The fact that antisemitism is not only on the fringes also becomes evident from fragments of extreme ideologies that we find increasingly in mainstream society. The question is whether the extreme fringes of society influence the center, or whether widespread hatred of Jews is simply voiced more openly and murderously on the fringes. Our research shows that even on the mainstream platform Twitter, about 15 percent of all tweets about Jews were antisemitic in the summer of 2020, up from seven percent in 2019 — and this only counts tweets that have not been deleted.
However, only a few want to shout “Death to the Jews.” Most antisemites pretend to have nothing against Jews and deny the murderous hatred. This was true of the mother of the white nationalist terrorist from Halle who targeted Jews praying in a synagogue on Yom Kippur. Her son had nothing against Jews, she declared. “He has the wrong vocabulary. He has nothing against Jews in that sense. He has something against the people who are behind the financial power — who doesn’t?”

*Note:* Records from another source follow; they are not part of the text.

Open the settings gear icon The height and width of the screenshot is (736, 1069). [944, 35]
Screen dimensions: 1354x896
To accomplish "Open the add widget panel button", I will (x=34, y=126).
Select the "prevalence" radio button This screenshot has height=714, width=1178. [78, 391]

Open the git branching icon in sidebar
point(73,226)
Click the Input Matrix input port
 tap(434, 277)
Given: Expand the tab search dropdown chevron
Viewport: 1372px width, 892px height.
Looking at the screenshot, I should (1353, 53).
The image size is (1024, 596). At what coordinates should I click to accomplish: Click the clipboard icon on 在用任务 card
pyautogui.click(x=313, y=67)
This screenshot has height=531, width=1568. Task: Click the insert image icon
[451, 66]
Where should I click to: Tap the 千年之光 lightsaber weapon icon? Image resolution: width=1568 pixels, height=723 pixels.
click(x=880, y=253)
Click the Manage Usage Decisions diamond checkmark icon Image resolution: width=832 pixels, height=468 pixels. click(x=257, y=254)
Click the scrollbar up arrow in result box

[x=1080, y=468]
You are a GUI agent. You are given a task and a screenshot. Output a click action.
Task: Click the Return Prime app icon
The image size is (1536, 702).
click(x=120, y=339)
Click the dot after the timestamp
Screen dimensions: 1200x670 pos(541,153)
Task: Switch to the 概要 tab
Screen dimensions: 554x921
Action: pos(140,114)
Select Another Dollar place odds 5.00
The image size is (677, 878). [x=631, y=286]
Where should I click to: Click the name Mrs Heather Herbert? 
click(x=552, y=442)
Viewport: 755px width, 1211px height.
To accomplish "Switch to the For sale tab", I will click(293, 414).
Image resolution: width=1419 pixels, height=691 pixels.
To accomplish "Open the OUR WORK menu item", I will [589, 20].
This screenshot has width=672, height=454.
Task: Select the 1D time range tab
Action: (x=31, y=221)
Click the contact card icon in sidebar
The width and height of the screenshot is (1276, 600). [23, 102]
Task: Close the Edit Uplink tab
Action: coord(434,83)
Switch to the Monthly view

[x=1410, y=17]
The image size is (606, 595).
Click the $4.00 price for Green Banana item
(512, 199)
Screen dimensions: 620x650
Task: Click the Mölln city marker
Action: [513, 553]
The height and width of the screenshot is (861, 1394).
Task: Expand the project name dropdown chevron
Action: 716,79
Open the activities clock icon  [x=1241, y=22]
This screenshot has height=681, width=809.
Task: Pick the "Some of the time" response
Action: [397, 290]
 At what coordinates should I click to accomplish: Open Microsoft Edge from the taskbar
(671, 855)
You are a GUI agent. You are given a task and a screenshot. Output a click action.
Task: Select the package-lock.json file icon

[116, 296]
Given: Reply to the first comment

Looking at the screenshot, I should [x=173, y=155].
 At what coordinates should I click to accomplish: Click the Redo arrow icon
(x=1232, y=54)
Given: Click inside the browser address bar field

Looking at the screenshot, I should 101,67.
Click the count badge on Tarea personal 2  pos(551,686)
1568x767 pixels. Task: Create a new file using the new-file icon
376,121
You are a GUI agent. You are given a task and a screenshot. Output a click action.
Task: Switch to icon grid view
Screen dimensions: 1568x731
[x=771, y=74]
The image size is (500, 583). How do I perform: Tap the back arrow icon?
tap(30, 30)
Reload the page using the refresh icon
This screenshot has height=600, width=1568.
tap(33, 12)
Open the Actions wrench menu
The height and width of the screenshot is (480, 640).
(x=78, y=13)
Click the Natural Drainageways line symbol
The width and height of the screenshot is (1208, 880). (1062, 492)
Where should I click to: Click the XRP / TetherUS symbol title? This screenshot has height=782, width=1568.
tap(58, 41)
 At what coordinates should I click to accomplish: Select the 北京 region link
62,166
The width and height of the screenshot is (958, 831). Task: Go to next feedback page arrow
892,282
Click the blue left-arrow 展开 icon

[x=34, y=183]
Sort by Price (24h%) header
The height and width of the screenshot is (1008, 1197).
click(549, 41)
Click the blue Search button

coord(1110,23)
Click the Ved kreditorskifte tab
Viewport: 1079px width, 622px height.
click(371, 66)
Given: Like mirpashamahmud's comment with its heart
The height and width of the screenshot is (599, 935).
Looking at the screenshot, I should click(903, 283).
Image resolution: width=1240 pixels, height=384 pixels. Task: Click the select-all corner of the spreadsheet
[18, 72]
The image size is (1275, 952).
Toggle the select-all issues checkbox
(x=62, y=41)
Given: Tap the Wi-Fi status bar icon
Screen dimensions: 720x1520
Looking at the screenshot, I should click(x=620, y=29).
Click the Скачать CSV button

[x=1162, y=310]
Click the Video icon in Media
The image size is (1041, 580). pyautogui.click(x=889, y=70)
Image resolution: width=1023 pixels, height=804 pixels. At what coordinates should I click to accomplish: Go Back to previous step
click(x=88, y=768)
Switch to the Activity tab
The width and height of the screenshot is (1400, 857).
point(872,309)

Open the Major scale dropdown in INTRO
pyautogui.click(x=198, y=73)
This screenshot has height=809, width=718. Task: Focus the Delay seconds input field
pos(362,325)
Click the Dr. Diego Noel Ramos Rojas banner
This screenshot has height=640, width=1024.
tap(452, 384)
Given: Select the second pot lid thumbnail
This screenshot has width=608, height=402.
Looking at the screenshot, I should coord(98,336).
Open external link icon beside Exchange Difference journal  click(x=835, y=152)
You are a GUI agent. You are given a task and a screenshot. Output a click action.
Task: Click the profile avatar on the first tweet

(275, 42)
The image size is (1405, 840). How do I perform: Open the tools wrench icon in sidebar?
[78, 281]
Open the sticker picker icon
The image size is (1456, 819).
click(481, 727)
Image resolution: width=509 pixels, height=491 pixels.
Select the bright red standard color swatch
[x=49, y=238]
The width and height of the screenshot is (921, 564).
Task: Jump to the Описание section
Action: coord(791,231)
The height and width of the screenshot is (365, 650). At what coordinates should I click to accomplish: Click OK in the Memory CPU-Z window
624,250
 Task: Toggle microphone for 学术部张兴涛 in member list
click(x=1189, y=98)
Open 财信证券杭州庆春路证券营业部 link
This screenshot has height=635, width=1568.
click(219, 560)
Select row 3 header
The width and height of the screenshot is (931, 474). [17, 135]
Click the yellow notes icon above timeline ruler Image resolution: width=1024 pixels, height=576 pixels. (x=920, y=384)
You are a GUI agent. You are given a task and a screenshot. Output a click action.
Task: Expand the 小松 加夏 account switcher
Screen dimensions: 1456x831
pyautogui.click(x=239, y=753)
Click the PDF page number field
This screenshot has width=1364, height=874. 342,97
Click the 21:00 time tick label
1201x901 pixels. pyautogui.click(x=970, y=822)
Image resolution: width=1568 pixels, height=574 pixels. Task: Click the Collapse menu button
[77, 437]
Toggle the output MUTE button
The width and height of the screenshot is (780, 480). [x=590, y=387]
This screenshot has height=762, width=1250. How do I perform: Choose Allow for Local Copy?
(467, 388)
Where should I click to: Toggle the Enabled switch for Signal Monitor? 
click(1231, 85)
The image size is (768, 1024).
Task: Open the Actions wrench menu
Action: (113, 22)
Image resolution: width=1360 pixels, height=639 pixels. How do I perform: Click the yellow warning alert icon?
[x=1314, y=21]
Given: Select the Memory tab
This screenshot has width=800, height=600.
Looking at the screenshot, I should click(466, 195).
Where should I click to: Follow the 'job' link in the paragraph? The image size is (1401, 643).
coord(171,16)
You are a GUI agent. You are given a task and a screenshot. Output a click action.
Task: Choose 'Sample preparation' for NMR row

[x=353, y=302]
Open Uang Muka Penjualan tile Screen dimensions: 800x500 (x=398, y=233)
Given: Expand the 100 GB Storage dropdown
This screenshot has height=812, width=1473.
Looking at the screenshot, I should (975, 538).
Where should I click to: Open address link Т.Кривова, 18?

Indeed, she is not alone in this opinion. That same month, in October 2019, 24 percent of the German population thought Jews had too much power in international financial markets. The percentage is presumably lower in the US. The last time, in 2015, when Americans were polled with a similar question, 16 percent agreed.
Like antisemitism from the right, antisemitism from the left also has a long history. The most current and prominent forms of antisemitism on the political left — anti-Zionist campaigns — began under Stalin, including the murder of Jewish intellectuals. They intensified after the 1967 Six-Day War, when anti-Zionist campaigns took root among Western intellectuals as well. The effects are still felt today; for example, the old slogan that Zionism is racism, could be seen and heard at numerous anti-Israel rallies in May 2021.
But the slander of Israel based on distortions and falsifications can also be found today in the opinion pages of leading newspapers, where Israel is accused sweepingly of racism, of being an “apartheid state,” and even of genocide. This defamation legitimizes the only slightly concealed call for murder, when the liberation of “all of Palestine” is called for “from the river to the sea.”
While white nationalists and in one case Black supremacists were responsible for antisemitic murders in the US in the past few years, in Europe — on the other hand — jihadists were mostly responsible. Antisemitism is as inherent in white nationalism as in Islamist movements, from the Muslim Brotherhood to Recep Tayyip Erdogan’s AKP in Turkey, to the Iranian regime and jihadist movements such as Al-Qaeda, ISIS, and Hamas. But even among Muslims, it is evident that antisemitism is not only found on the fringes among Islamists, but is adopted by many who do not have a coherent Islamist worldview (see here and here and here).
In sum, antisemitism is a clear and present danger, even if it does not come from the opposing political camp or if it comes from minorities who face discrimination themselves. Those who still minimize antisemitism in their own camp and who reinterpret hatred and defamation of Jews or the Jewish state as “criticism” of Israel, are complicit in the growing antisemitism in our societies.
Gunther Jikeli is the Erna B. Rosenfeld Professor at the Institute for the Study of Contemporary Antisemitism at Indiana University’s Borns Jewish Studies Program.